Bonus video: “We’ll Take the High Road”, a 1950s promo film for the Interstate Highway system, brought to you by “The American Road Builders Association”.

I thought I’d check something, and I’m glad I did: the American Road Builders Association was founded in 1902, and is still around (so they are 118 years old). The organization renamed to the American Road and Transportation Builders Association in 1977.

Obit watch: June 30, 2020.

Tuesday, June 30th, 2020

The great Carl Reiner.

His contributions were recognized by his peers, by comedy aficionados and, in 2000, by the Kennedy Center, which awarded him the Mark Twain Prize for American Humor. He was the third recipient, after Richard Pryor and Jonathan Winters.

“I always knew if I threw a question to Mel he could come up with something,” Mr. Reiner said. “I learned a long time ago that if you can corner a genius comedy brain in panic, you’re going to get something extraordinary.”
As Mr. Brooks put it, “I would dig myself into a hole, and Carl would not let me climb out.”

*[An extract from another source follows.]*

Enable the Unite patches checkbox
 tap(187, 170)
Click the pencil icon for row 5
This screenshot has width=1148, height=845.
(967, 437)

Mr. Reiner returned to Broadway twice after moving west, but neither visit was triumphant. In 1972 he directed “Tough to Get Help,” a comedy by Steve Gordon about a black couple working in an ostensibly liberal white household, which was savaged by the critics and closed after one performance. In 1980 he staged “The Roast,” by Jerry Belson and Garry Marshall, two writers he had worked with on “The Dick Van Dyke Show.” That play, about a group of comedians who expose their darker instincts when they gather to roast a colleague, ran for less than a week.

THR. Variety.

Also among the dead: Johnny Mandel, film and television composer.

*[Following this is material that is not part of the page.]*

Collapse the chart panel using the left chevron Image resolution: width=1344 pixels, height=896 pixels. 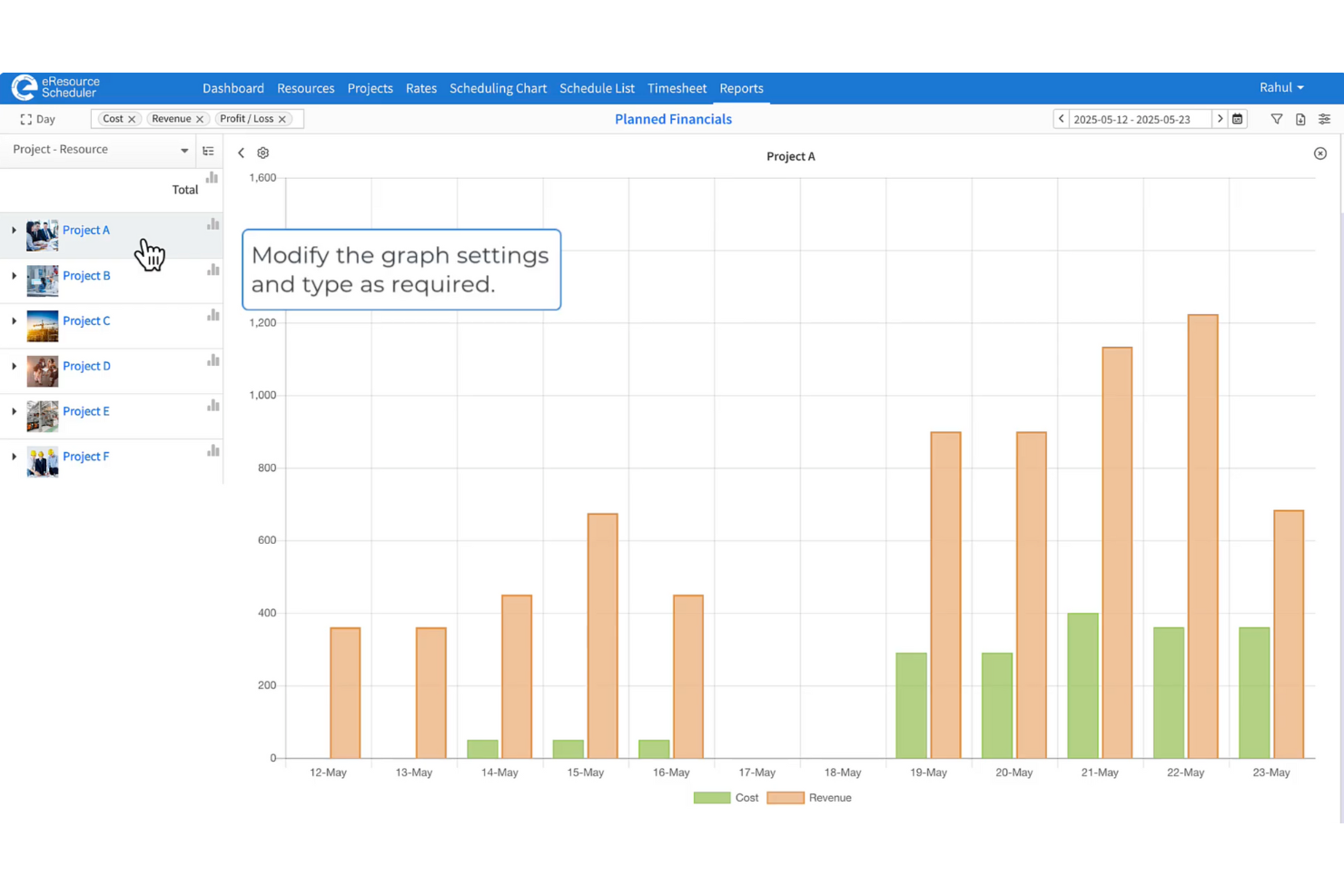tap(241, 153)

Mandel was considered one of the finest arrangers of the second half of the 20th century, providing elegant orchestral charts for a wide range of vocalists including Frank Sinatra, Peggy Lee, Barbra Streisand, Michael Jackson, Tony Bennett, Natalie Cole and Hoagy Carmichael.
Mandel scored more than 30 films during his Hollywood career, including the 1960s films “The Americanization of Emily” (from which the hit song “Emily” emerged), “The Sandpiper” (which contained “The Shadow of Your Smile,” earning an Oscar and a Grammy for Song of the Year along with lyricist Paul Francis Webster), “Harper,” “An American Dream” (which included the Oscar-nominated song “A Time for Love”), “The Russians Are Coming, the Russians Are Coming” and “Point Blank.”

He was perhaps most famous for writing “Suicide Is Painless” aka “The Theme from M*A*S*H”.